### What you have to do
Convert the lines into a Markdown table with the columns "Index" and "Entry". Begin at the line that contains "357x231 pixels.", stop after the last line of the records, and omit blank lines.

### Stored data
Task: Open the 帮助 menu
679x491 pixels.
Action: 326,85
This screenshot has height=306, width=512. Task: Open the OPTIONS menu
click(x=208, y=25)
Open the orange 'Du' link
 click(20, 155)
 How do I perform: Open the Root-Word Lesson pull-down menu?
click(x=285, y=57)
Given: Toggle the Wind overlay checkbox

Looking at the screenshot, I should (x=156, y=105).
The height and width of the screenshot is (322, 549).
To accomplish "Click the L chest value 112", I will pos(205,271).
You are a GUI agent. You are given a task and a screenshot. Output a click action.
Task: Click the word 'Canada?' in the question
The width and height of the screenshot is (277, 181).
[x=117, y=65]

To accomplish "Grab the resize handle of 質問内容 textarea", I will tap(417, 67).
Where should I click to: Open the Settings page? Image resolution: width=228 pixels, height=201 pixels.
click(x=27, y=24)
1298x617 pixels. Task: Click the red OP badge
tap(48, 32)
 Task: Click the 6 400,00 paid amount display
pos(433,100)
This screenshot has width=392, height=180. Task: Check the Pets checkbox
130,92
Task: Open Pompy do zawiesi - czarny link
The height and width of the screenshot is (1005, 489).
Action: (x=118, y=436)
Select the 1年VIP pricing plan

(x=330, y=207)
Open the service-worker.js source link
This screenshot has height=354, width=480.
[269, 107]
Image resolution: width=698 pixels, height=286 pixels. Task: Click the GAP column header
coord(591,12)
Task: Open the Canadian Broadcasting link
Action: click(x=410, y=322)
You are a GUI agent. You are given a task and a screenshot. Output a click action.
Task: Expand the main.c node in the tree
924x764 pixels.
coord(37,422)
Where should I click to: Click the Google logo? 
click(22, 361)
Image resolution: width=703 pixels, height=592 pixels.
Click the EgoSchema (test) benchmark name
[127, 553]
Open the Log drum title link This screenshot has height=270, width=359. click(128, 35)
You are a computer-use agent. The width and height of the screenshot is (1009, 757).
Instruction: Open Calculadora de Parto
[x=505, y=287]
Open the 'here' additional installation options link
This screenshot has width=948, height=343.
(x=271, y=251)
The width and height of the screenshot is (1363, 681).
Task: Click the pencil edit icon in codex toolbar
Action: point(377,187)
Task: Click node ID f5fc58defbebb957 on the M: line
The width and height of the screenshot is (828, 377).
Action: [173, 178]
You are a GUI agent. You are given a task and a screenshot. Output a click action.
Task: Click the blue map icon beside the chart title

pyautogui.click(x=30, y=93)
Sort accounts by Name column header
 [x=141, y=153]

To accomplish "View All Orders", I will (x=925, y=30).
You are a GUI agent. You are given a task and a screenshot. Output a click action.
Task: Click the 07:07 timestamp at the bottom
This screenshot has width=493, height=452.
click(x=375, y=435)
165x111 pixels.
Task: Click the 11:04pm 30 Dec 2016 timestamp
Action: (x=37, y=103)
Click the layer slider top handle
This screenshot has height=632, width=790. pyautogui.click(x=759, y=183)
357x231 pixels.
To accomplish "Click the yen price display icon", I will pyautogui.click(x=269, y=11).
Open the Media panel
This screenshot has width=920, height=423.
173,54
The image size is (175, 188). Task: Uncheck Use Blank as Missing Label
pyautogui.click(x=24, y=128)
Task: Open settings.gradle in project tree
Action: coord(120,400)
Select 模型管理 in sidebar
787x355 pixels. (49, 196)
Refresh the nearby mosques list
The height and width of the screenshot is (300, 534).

### Written solution
| Index | Entry |
|---|---|
| 1 | 357x231 pixels. |
| 2 | To accomplish "Click the yen price display icon", I will pyautogui.click(x=269, y=11). |
| 3 | Open the Media panel |
| 4 | This screenshot has width=920, height=423. |
| 5 | 173,54 |
| 6 | The image size is (175, 188). Task: Uncheck Use Blank as Missing Label |
| 7 | pyautogui.click(x=24, y=128) |
| 8 | Task: Open settings.gradle in project tree |
| 9 | Action: coord(120,400) |
| 10 | Select 模型管理 in sidebar |
| 11 | 787x355 pixels. (49, 196) |
| 12 | Refresh the nearby mosques list |
| 13 | The height and width of the screenshot is (300, 534). |